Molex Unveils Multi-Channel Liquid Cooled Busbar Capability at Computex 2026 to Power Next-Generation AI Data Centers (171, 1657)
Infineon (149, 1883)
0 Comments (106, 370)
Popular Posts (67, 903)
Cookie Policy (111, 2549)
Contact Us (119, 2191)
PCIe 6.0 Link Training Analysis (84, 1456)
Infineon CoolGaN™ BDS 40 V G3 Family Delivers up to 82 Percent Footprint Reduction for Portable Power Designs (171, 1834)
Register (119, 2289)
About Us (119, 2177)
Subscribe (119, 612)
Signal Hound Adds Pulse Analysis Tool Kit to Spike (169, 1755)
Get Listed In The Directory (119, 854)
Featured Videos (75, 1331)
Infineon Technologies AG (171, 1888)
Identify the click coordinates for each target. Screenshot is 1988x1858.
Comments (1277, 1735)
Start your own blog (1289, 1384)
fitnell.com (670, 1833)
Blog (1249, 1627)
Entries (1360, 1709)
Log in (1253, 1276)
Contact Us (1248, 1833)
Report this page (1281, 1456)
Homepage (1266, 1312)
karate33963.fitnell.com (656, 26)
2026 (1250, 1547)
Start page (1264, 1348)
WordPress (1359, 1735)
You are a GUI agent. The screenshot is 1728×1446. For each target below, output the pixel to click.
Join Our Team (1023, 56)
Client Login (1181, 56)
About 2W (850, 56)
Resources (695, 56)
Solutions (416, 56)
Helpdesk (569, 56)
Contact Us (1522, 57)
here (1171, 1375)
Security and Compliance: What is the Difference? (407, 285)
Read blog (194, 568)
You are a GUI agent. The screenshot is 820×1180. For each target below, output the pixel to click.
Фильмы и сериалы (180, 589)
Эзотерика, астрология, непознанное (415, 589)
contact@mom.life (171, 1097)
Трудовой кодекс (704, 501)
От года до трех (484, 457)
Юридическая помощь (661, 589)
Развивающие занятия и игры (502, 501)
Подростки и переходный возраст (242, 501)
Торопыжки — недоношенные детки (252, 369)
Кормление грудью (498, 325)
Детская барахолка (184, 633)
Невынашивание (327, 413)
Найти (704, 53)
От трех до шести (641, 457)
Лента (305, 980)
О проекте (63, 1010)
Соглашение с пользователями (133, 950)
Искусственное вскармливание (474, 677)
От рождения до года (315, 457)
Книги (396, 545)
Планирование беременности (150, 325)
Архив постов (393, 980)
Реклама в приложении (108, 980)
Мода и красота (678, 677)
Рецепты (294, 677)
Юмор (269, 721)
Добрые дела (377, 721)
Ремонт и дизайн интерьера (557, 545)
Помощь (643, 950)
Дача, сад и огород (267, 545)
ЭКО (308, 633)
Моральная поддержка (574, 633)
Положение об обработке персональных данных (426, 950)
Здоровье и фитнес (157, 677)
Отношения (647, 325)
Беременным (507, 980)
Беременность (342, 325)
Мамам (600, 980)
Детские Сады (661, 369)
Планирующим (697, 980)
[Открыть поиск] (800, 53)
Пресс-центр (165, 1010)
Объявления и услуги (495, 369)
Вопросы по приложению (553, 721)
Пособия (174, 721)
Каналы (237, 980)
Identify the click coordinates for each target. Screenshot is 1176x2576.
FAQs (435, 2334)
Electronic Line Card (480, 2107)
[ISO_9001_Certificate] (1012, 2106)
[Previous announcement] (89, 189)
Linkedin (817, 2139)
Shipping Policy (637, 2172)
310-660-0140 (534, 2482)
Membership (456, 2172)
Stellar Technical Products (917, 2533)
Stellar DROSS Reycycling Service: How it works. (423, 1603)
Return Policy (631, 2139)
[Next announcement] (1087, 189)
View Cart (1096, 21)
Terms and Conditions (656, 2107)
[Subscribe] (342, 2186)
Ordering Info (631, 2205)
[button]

# What needs to be done
Read through the entries, then copy every line where the string "target" is found.

# Answer to this problem
Identify the click coordinates for each target. Screenshot is 1988x1858.
You are a GUI agent. The screenshot is 1728×1446. For each target below, output the pixel to click.
You are a GUI agent. The screenshot is 820×1180. For each target below, output the pixel to click.
Identify the click coordinates for each target. Screenshot is 1176x2576.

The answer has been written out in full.